Training in Progress: The Gay Games are Here, and So is Northeast Ohio's Opportunity to Strut its Cultural Competency

With this weekend's arrival of Gay Games 9 in Cleveland comes excitement about how this international event will shape the city. Really, the Games have been the talk of the town since announcing the sojourn to Cleveland in late 2009. Past events prove that an iteration of the Gay Games involves nearly a decade of work in total.

Christen DuVernay, programming director at the Diversity Center of Northeast Ohio, has been at the front lines of that conversation and those efforts for years now. She helms her organization's LGBTQ cultural competency training program, which has partnered with the Gay Games to assist Clevelanders in the art of inclusivity.

Colloquially speaking, local businesses owners and agencies are tuning up their social sensitivities and rolling out the rainbow carpet for our forthcoming visitors. DuVernay says that much like the response to Cleveland's slot as the Gay Games destination writ large, the community's interest in the training programs has been huge.

This whole trip through the umbra of the international LGBTQ movement sets Cleveland on a grand stage, and businesses have shown they do not want to miss out.

"I think that it is going to have an astronomical impact on us — more than folks realize right now and especially when we're talking about 'economic impact,'" DuVernay says. "That's a buzzword right now around the Gay Games. People are like, 'Oh! They're going to bring so much money here. There's such an economic impact!'

"My challenge to that is there has always been an economic impact. I can't tell you how many of my peers have left Cleveland and left Ohio — people who are incredibly educated and really have a lot to offer to the economic development of the city, but they leave. They go to places like New York or places like San Francisco — places where they have more rights."

To combat those trends — ones seen most alarmingly since Ohio's 2004 constitutional amendment banning the recognition of gay marriages — DuVernay and many others have set out to help raise awareness across Northeast Ohio. The Diversity Center has been offering cultural competency training for years now, and they'll keep offering the programming after the Games, but there is of course a surge in interest these days.

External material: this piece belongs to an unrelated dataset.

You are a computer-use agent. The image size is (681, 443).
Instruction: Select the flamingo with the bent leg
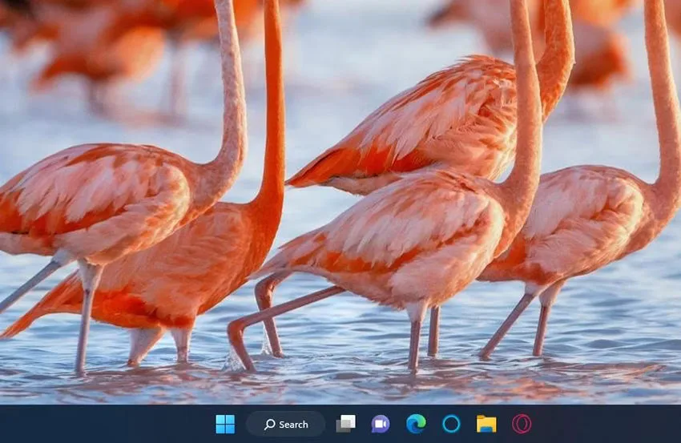tap(391, 244)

DuVernay says that a major focus has been placed on the service industry around Cleveland. With an influx of thousands of LGBTQ customers coming up, restaurant managers are hoping to fine-tune their employees' approach to everything from everyday interactions with customers to broader corporate policy.

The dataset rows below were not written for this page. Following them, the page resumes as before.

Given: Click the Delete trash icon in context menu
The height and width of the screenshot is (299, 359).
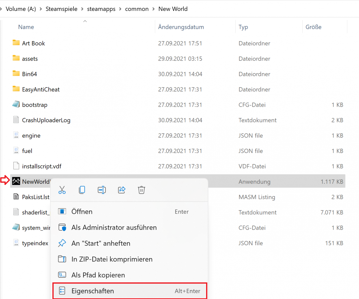Looking at the screenshot, I should (142, 190).
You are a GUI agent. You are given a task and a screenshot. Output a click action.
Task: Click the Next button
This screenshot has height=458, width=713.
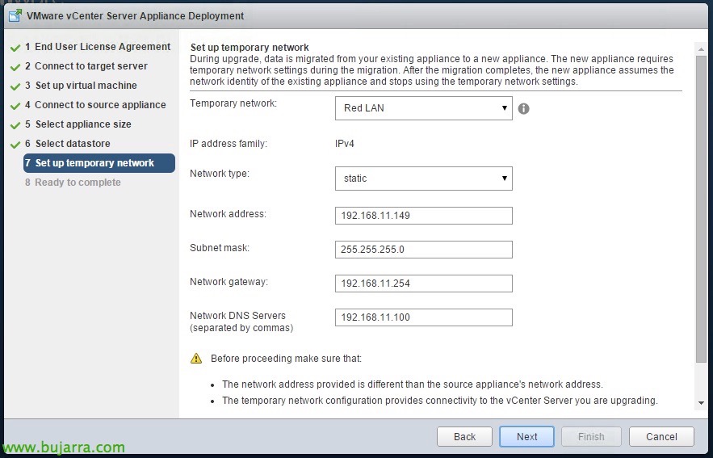pyautogui.click(x=526, y=437)
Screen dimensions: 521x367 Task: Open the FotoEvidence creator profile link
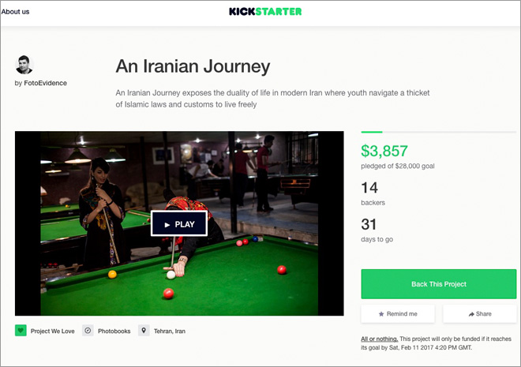tap(45, 83)
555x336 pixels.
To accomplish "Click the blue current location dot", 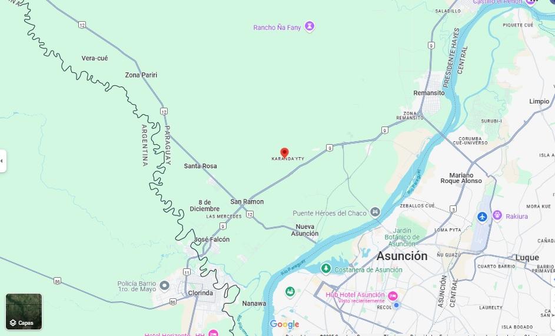I will [397, 305].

Consider at least part of the program to be a check-up with respect to a company's overall and longstanding approach to the LGBTQ community. DuVernay says: "We're looking at policies and procedures that relate to employees and customers: non-discrimination policies, harassment policies, even things like having gender-neutral restrooms accessible."

Remember, there are no actual legal protections for LGBTQ employees and consumers in Ohio. That falls for now to the hopefully good graces of private enterprises.

Business owners and employees have been finding out — if they hadn't contemplated this already — that it's often the small moments that comprise someone's perception of their surroundings.

"You would think, based on responses that people give, that everybody treats everybody equally and everybody gets along well," DuVernay says. "But we know through data and research that is not the case, right? We know some people get pulled over by the police more often than others. Some people get different care in emergency room settings. Some people are treated differently by shopkeepers or hotel staff. Things like that."

Given that, DuVernay and her team turn toward "microaggressions," the little incongruent interactions between people take place thousands of times each day in, say, a city like Cleveland.

The plan is to maintain the Center's cultural competency training in Cleveland's focus for years to come after the Gay Games. This isn't just about the next week and a half; there's a shot at a meaningful international legacy on the table for our city.

Tracy Baim, the co-vice chair of Gay Games 7 in Chicago in 2006 and the publisher of the Windy City Times, says the impact of the Games eight years ago remains immeasurable. Beyond the $50-million impact to the local economy, Baim says, the Gay Games brought about a more aware and connected sense of community across Chicago.

"The real legacy of the event was how welcoming the city was and how people would love to come back and experience more of it. I think the long-term tourism impact really is something you can't measure," she says, which sounds like the sort of thing Cleveland is clamoring for. Baim says that, by and large, Chicago approached the Gay Games with a pretty open mind; the need for broad educational programming wasn't as intense as it seems to be in Cleveland. As of June 1, 2014, marriage equality was legalized in Illinois.

Likewise, Kevin Boyer, co-vice chair of Gay Games 7, adds: "The Gay Games also empowered a flatter community leadership structure, especially allowing for a flowering of sports and cultural groups and more diversity of opinion than had existed when fewer powerful groups had largely managed the fight for liberty and health."

It's all about community. Cleveland's up next.